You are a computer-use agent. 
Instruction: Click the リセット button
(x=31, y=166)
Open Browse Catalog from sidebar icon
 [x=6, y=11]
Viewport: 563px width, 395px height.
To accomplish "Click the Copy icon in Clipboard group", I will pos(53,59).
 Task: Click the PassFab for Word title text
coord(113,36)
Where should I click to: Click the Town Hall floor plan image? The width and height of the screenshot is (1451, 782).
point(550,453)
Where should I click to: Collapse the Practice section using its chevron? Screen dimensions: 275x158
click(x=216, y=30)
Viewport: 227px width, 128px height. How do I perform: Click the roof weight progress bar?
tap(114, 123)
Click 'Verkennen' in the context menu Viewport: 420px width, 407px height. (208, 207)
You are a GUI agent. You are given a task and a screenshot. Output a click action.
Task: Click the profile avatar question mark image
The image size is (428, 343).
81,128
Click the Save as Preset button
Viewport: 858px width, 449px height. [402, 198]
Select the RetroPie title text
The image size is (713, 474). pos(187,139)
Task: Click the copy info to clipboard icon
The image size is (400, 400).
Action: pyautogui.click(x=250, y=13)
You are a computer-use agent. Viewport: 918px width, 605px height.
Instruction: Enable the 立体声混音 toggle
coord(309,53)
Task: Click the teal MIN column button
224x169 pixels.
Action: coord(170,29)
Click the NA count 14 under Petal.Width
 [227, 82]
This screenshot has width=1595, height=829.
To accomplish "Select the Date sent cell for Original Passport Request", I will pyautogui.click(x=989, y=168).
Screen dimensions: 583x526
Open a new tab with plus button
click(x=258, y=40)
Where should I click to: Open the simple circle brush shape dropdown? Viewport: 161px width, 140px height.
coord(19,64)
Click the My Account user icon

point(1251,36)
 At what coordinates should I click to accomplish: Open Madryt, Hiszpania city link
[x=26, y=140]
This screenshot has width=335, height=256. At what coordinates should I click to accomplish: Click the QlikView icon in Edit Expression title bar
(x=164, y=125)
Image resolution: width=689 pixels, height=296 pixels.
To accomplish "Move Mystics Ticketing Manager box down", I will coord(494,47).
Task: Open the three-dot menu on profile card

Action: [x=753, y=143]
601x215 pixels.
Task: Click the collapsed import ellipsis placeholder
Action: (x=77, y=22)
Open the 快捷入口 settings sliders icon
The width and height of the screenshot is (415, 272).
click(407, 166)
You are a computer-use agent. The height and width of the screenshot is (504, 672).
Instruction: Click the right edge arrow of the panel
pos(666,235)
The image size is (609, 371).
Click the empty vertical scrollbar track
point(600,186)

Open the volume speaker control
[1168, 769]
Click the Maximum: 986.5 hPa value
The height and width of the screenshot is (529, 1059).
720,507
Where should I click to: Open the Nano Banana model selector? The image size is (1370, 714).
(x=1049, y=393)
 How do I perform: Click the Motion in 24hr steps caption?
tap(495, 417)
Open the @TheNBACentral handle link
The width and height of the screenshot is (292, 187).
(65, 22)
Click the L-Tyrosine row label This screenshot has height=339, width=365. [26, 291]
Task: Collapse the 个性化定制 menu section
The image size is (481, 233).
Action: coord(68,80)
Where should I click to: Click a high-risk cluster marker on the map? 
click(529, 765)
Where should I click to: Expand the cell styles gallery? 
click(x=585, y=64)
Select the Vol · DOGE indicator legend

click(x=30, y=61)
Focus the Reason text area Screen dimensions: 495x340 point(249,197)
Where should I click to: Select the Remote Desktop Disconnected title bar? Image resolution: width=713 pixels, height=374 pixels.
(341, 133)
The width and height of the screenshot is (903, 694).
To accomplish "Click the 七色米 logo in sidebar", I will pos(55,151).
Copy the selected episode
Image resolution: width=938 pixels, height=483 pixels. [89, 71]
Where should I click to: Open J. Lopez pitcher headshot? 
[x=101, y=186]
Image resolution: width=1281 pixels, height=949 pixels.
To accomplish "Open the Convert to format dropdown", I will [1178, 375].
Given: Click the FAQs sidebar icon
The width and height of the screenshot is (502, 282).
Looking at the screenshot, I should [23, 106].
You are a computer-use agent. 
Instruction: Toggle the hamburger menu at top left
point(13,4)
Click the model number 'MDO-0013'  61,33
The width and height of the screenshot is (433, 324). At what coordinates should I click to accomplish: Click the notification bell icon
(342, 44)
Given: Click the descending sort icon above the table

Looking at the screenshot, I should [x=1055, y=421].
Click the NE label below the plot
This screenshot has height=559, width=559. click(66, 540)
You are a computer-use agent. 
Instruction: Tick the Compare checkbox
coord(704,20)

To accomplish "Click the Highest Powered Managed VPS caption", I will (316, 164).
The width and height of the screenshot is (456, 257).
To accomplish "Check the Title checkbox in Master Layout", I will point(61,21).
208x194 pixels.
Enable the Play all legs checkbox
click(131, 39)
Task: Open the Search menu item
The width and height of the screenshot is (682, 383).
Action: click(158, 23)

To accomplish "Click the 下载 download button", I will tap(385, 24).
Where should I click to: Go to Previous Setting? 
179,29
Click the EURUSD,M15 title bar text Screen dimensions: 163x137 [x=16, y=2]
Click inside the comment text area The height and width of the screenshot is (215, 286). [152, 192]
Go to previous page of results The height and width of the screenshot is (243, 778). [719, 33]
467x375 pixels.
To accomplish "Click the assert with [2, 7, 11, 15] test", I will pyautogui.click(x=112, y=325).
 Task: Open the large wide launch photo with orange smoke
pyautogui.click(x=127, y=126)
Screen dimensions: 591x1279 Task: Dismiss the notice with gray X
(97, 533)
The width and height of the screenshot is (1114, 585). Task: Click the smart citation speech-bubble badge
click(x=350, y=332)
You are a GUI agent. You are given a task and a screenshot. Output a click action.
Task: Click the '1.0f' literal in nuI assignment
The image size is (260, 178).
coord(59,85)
-.-.-
**The task:** Transcribe the lines above precisely, keeping each one unchanged.

**Expected output:**
You are a computer-use agent. 
Instruction: Click the リセット button
(x=31, y=166)
Open Browse Catalog from sidebar icon
 [x=6, y=11]
Viewport: 563px width, 395px height.
To accomplish "Click the Copy icon in Clipboard group", I will pos(53,59).
 Task: Click the PassFab for Word title text
coord(113,36)
Where should I click to: Click the Town Hall floor plan image? The width and height of the screenshot is (1451, 782).
point(550,453)
Where should I click to: Collapse the Practice section using its chevron? Screen dimensions: 275x158
click(x=216, y=30)
Viewport: 227px width, 128px height. How do I perform: Click the roof weight progress bar?
tap(114, 123)
Click 'Verkennen' in the context menu Viewport: 420px width, 407px height. (208, 207)
You are a GUI agent. You are given a task and a screenshot. Output a click action.
Task: Click the profile avatar question mark image
The image size is (428, 343).
81,128
Click the Save as Preset button
Viewport: 858px width, 449px height. [402, 198]
Select the RetroPie title text
The image size is (713, 474). pos(187,139)
Task: Click the copy info to clipboard icon
The image size is (400, 400).
Action: pyautogui.click(x=250, y=13)
You are a computer-use agent. Viewport: 918px width, 605px height.
Instruction: Enable the 立体声混音 toggle
coord(309,53)
Task: Click the teal MIN column button
224x169 pixels.
Action: coord(170,29)
Click the NA count 14 under Petal.Width
 [227, 82]
This screenshot has width=1595, height=829.
To accomplish "Select the Date sent cell for Original Passport Request", I will pyautogui.click(x=989, y=168).
Screen dimensions: 583x526
Open a new tab with plus button
click(x=258, y=40)
Where should I click to: Open the simple circle brush shape dropdown? Viewport: 161px width, 140px height.
coord(19,64)
Click the My Account user icon

point(1251,36)
 At what coordinates should I click to accomplish: Open Madryt, Hiszpania city link
[x=26, y=140]
This screenshot has width=335, height=256. At what coordinates should I click to accomplish: Click the QlikView icon in Edit Expression title bar
(x=164, y=125)
Image resolution: width=689 pixels, height=296 pixels.
To accomplish "Move Mystics Ticketing Manager box down", I will coord(494,47).
Task: Open the three-dot menu on profile card

Action: [x=753, y=143]
601x215 pixels.
Task: Click the collapsed import ellipsis placeholder
Action: (x=77, y=22)
Open the 快捷入口 settings sliders icon
The width and height of the screenshot is (415, 272).
click(407, 166)
You are a computer-use agent. The height and width of the screenshot is (504, 672).
Instruction: Click the right edge arrow of the panel
pos(666,235)
The image size is (609, 371).
Click the empty vertical scrollbar track
point(600,186)

Open the volume speaker control
[1168, 769]
Click the Maximum: 986.5 hPa value
The height and width of the screenshot is (529, 1059).
720,507
Where should I click to: Open the Nano Banana model selector? The image size is (1370, 714).
(x=1049, y=393)
 How do I perform: Click the Motion in 24hr steps caption?
tap(495, 417)
Open the @TheNBACentral handle link
The width and height of the screenshot is (292, 187).
(65, 22)
Click the L-Tyrosine row label This screenshot has height=339, width=365. [26, 291]
Task: Collapse the 个性化定制 menu section
The image size is (481, 233).
Action: coord(68,80)
Where should I click to: Click a high-risk cluster marker on the map? 
click(529, 765)
Where should I click to: Expand the cell styles gallery? 
click(x=585, y=64)
Select the Vol · DOGE indicator legend

click(x=30, y=61)
Focus the Reason text area Screen dimensions: 495x340 point(249,197)
Where should I click to: Select the Remote Desktop Disconnected title bar? Image resolution: width=713 pixels, height=374 pixels.
(341, 133)
The width and height of the screenshot is (903, 694).
To accomplish "Click the 七色米 logo in sidebar", I will pos(55,151).
Copy the selected episode
Image resolution: width=938 pixels, height=483 pixels. [89, 71]
Where should I click to: Open J. Lopez pitcher headshot? 
[x=101, y=186]
Image resolution: width=1281 pixels, height=949 pixels.
To accomplish "Open the Convert to format dropdown", I will [1178, 375].
Given: Click the FAQs sidebar icon
The width and height of the screenshot is (502, 282).
Looking at the screenshot, I should [23, 106].
You are a computer-use agent. 
Instruction: Toggle the hamburger menu at top left
point(13,4)
Click the model number 'MDO-0013'  61,33
The width and height of the screenshot is (433, 324). At what coordinates should I click to accomplish: Click the notification bell icon
(342, 44)
Given: Click the descending sort icon above the table

Looking at the screenshot, I should [x=1055, y=421].
Click the NE label below the plot
This screenshot has height=559, width=559. click(66, 540)
You are a computer-use agent. 
Instruction: Tick the Compare checkbox
coord(704,20)

To accomplish "Click the Highest Powered Managed VPS caption", I will (316, 164).
The width and height of the screenshot is (456, 257).
To accomplish "Check the Title checkbox in Master Layout", I will point(61,21).
208x194 pixels.
Enable the Play all legs checkbox
click(131, 39)
Task: Open the Search menu item
The width and height of the screenshot is (682, 383).
Action: click(158, 23)

To accomplish "Click the 下载 download button", I will tap(385, 24).
Where should I click to: Go to Previous Setting? 
179,29
Click the EURUSD,M15 title bar text Screen dimensions: 163x137 [x=16, y=2]
Click inside the comment text area The height and width of the screenshot is (215, 286). [152, 192]
Go to previous page of results The height and width of the screenshot is (243, 778). [719, 33]
467x375 pixels.
To accomplish "Click the assert with [2, 7, 11, 15] test", I will pyautogui.click(x=112, y=325).
 Task: Open the large wide launch photo with orange smoke
pyautogui.click(x=127, y=126)
Screen dimensions: 591x1279 Task: Dismiss the notice with gray X
(97, 533)
The width and height of the screenshot is (1114, 585). Task: Click the smart citation speech-bubble badge
click(x=350, y=332)
You are a GUI agent. You are given a task and a screenshot. Output a click action.
Task: Click the '1.0f' literal in nuI assignment
The image size is (260, 178).
coord(59,85)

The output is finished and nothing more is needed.